Free from responsibility for another week I decided to take a trip down to visit some friends near Wellington. Simply because I’d never done it before I decided to take the train. Big mistake! When you book your tickets you are assured that it is up-to-date electronic ticketing. However you are commanded to print the receipt. This is a sneaky way of getting you to print your own ticket thus saving the railways billions of dollars in paper. When you turn up for check in all you are presented with is a woman with a clipboard. As with all clipboard wielding individuals she holds all the power, so be nice to her because she decides on the spot where you will sit. Once on the train you are given business-class legroom but a chair that doesn’t recline. Although the old railways mugs made from a whole toilet-worth of clay are no more you do have a tray-table made from a solid piece of cast aluminum. This is a bit of an intelligence test because it lives in the seat-pocket and needs to be folded in to the arm rest when required. Most people just ended up leaving it on their lap – all 20000kg of it.

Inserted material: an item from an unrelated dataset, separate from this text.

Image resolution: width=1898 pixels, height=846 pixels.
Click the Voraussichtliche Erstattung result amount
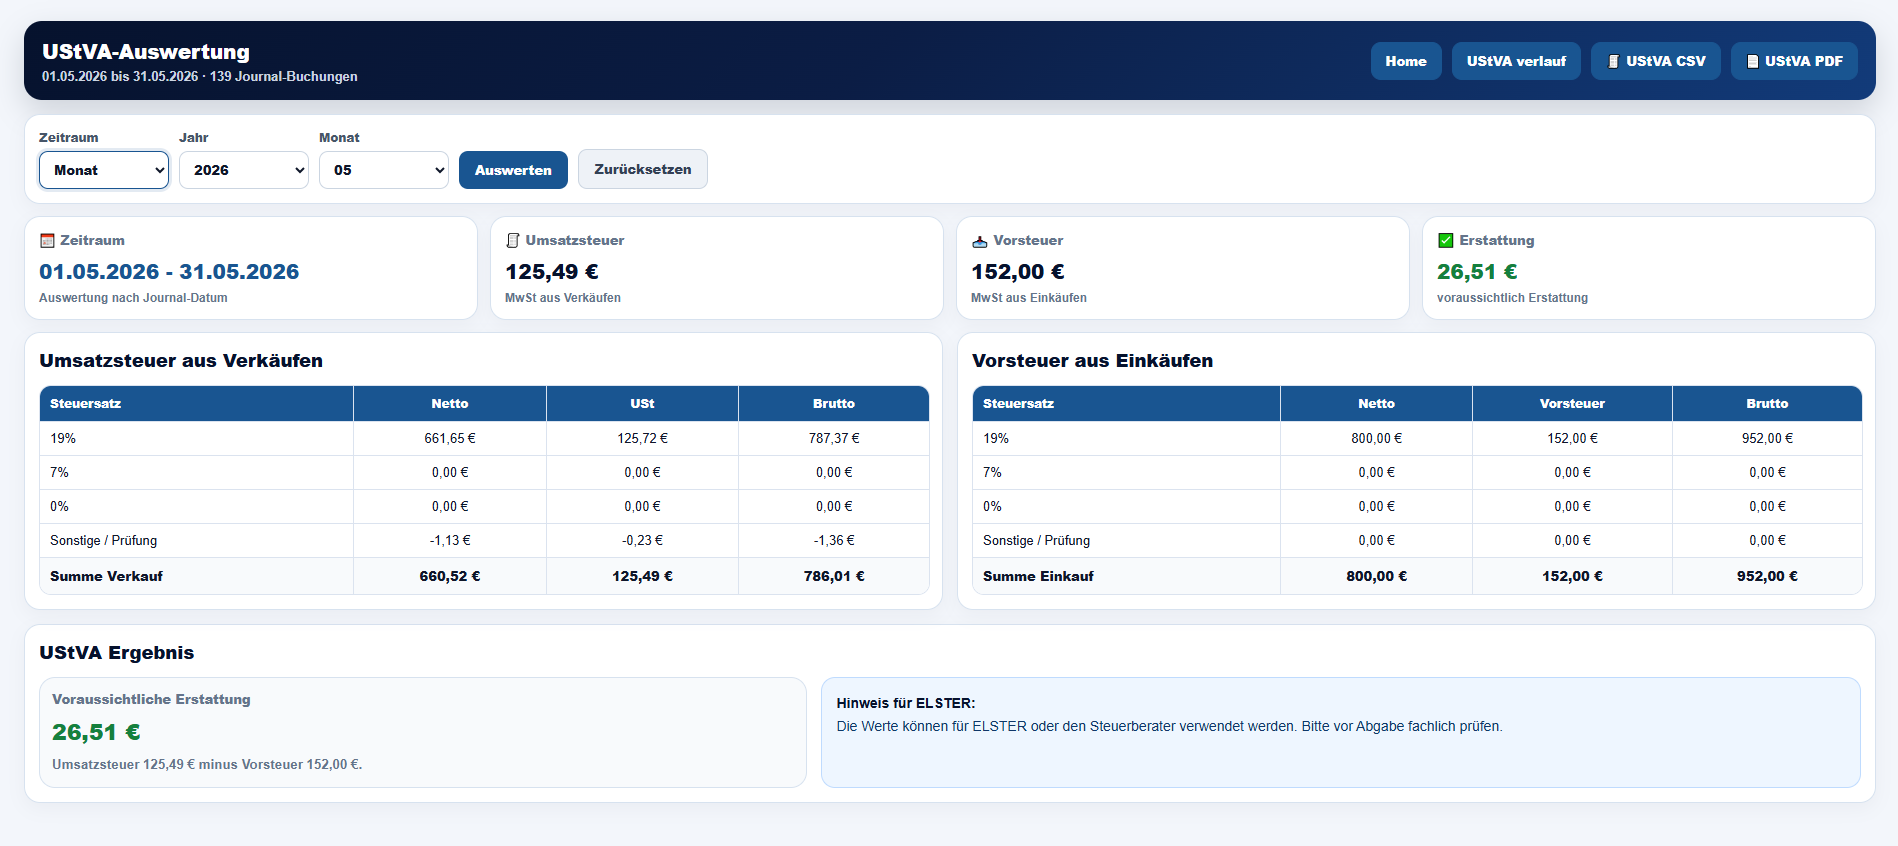[96, 732]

The trip itself is about 11 hours long – mine was 40 min longer due to badgers eating signal boxes and the porter’s sideburns interfering with the radio. It has a constant soundtrack of the gentle click of the carriages going along the track, and the squawk of the commentary. I had memorised this by Hamilton because you get the same ten minute welcome brief after every stop to collect passengers.

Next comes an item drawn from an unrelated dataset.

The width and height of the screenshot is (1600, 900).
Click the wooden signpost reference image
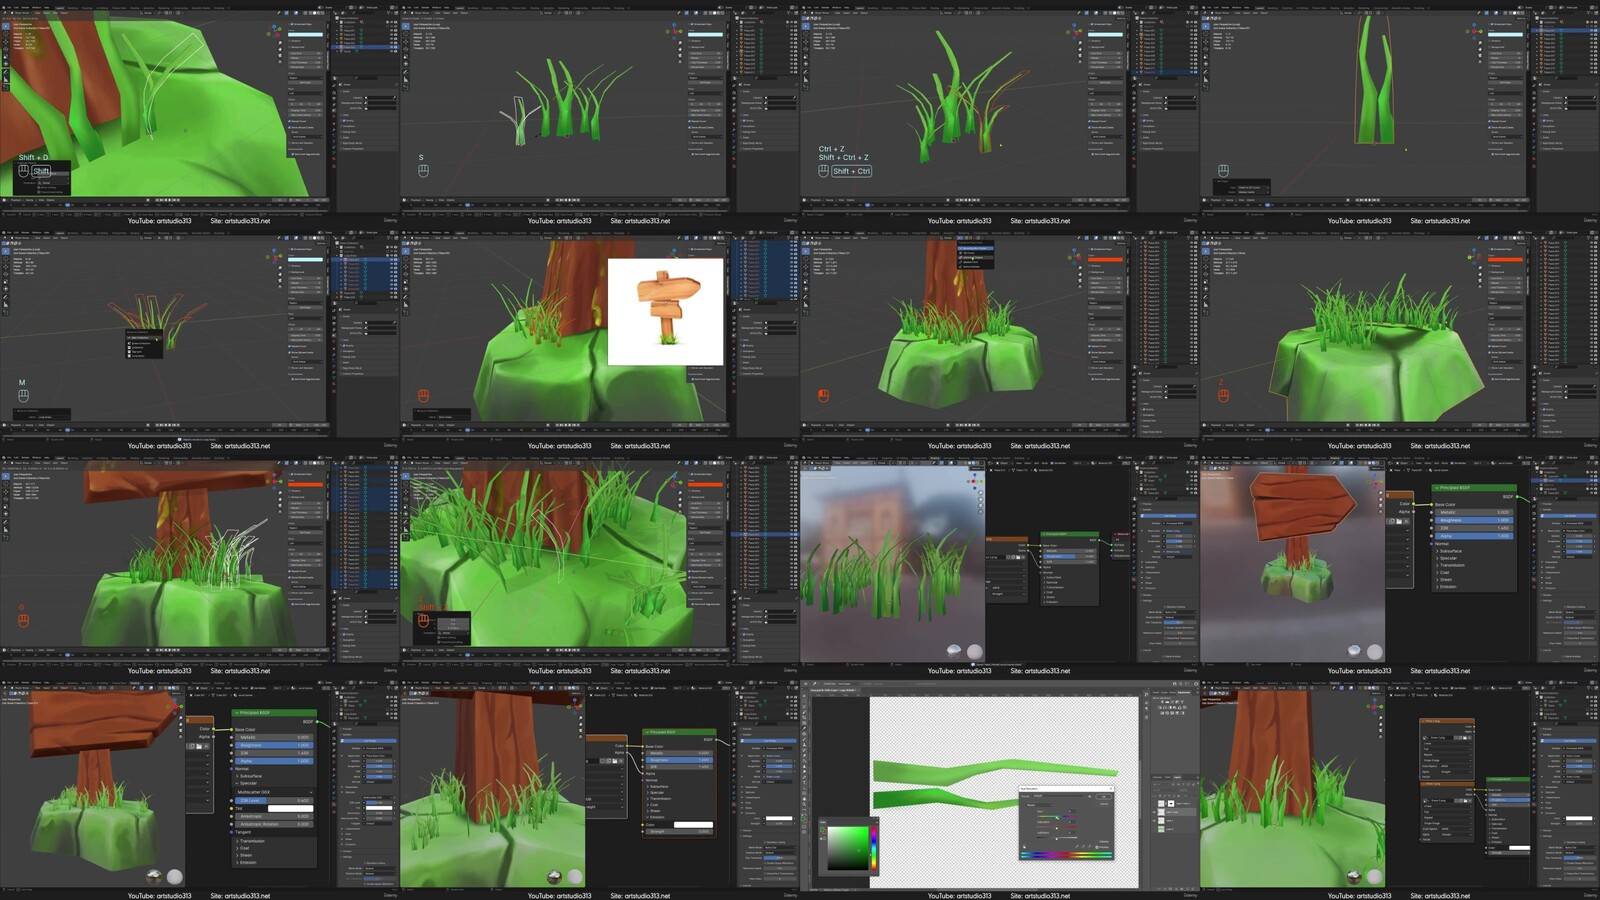[665, 311]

To put it lightly, the scenery is chair-knawingly boring. If you’ve ever driven down country before you’ve already seen everything you need to, and without having to be reminded that pies are available from the dining car for the next half-hour. If you were a grass specialist or fence appraiser there might be something in it for you, otherwise get set for 11 hours of fields and backsides of towns. The so-called highlight (Raurimu Spiral) is better viewed from the road anyway – all you see on the train is a hill and some tunnels.
My highlight was seeing Kevin just after Waiouru. Apparently this chap waves at the train every time it comes past – and I was lucky enough to see him waving a towel at us.
I escaped from the train at Paraparaumu where some friends had been nice enough to put me up (put up with me?) for a few days. Their place became my patrol base for incursions in to Wellington. However I found I had been beaten to Wellington by the French.
From there I went to the place that I have to visit when in Wellington.
The next day Wellington put on a lovely storm for me so I decided to have some indoor entertainment.
I think I should point out some of the symbolism here. In this statue the document in Seddon’s right hand represents a bribe from the brewing industry. The other hand is raised up in a traditional Anglo-Saxon gesture towards the Prime Minster’s office.
Wellington is home to many great buildings, including this one where the builder built the plans as they were folded.
The rest of the city is in running with Auckland for its harmonious melding of old and new.
I decided to take a trip in the cable car but being school holidays I was joined by the whole under-7 national squealing development squad. At the top I managed to throw them off by proceeding in the direction of the Carter Observatory. However this time, as always, Wellington reminded me of SimCity.
It’s something about the way the houses are perched in the most ridiculous places like someone went mad with the terrain tool.